Things I do differently now:

I do not let HR filter resumes

I review all resumes myself and allocate time to read any that look promising. This was a big change for HR and I was surprised at the initial push-back!

What I found was that HR was hyper-focused on keywords and actually trying to steer hiring managers based on criteria rather than technical skills and relevant experience. It was eye-opening. And yes, doing it myself significantly improved my ability to find great people for my team and the company.

I am always recruiting

I typically spend between one to four hours a week recruiting and interviewing, but it depends on the size of the organization and state of the business. I am always looking for top talent, and I occasionally create openings for the “right” people.

I find it can take months or even years to entice superstar candidates.

Referrals, one at a time

At the moment, I receive most candidate resumes through other hiring managers, directors and V.P.s, who review them individually. Most of my actual hires are referrals from within the company or people I know and go after directly. This is probably not typical of most companies, but we are a small company (50-75 people) doing very specialized work.

I do not apply for jobs posted on websites

Nor do I invest time in random cold calls and e-mails from recruiters, specifically commercial job boards and recruiters that find me on LinkedIn or other websites.

The best access to job opportunities is through your network of current and past co-workers, hiring managers, and reputable recruiters. This can be challenging early in your career, but it also emphasizes the importance of doing good work and not burning bridges.

Thanks again for helping to educate employees and hiring managers everywhere. This stuff should really be taught in school. Do you do seminars for graduating college and university students?

John Phillips

Nick’s Reply

Thanks for your kind note and description of how you hire. (I added some subheadings to emphasize your main points.) I can’t compliment you enough for making recruiting and hiring so personal, and for going around the institutional claptrap.

Going around HR

Taking HR out of the process like you do creates more work for hiring managers – work that should never have been delegated to HR to begin with. (See Why HR should get out of the hiring business.) While some HR folks are savvy about engineering, for example, only the hiring manager really understands the work and grasps the constellation of skills and expertise that would best serve a job.

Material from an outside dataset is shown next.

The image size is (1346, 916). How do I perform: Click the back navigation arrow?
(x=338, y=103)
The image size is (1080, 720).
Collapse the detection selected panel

A manager’s DIY methods for recruiting and hiring

HR has become such an institutionalized method of recruiting at arm’s length that most managers don’t realize how huge the pay-off can be if they invest their own — significant — time in recruiting and candidate selection. Very few managers are as active as you are in finding, assessing and pursuing the best candidates.

You have outlined a critical process, and I’d like to emphasize the things you do to recruit and hire:

  1. You avoid letting HR “filter” resumes
  2. Read and judge resumes yourself
  3. Devote time to review the most promising resumes in depth
  4. Avoid the distractions of so-called keywords and “criteria”
  5. Choose candidates based on technical skills and relevant experience
  6. Avoid random calls and e-mails from recruiters you don’t know or trust
  7. Avoid database-driven solicitations
  8. Devote time each week to recruiting and interviewing
  9. Personally and actively look for and recruit top talent all the time
  10. Invest months or years to personally pursue and entice the best candidates
  11. Prefer personal assessments and referrals from reputable people you trust
  12. Create new jobs for the best talent
  13. Find your own job opportunities through trusted personal contacts

That’s a powerful deviation from the contemporary, HR-driven, norm — and absolutely necessary if a manager wants to build a great team of the best people. No one can manage finding you a job, and no one can manage your hiring better than you can. I think any manager can learn and benefit from the steps you follow to recruit and hire.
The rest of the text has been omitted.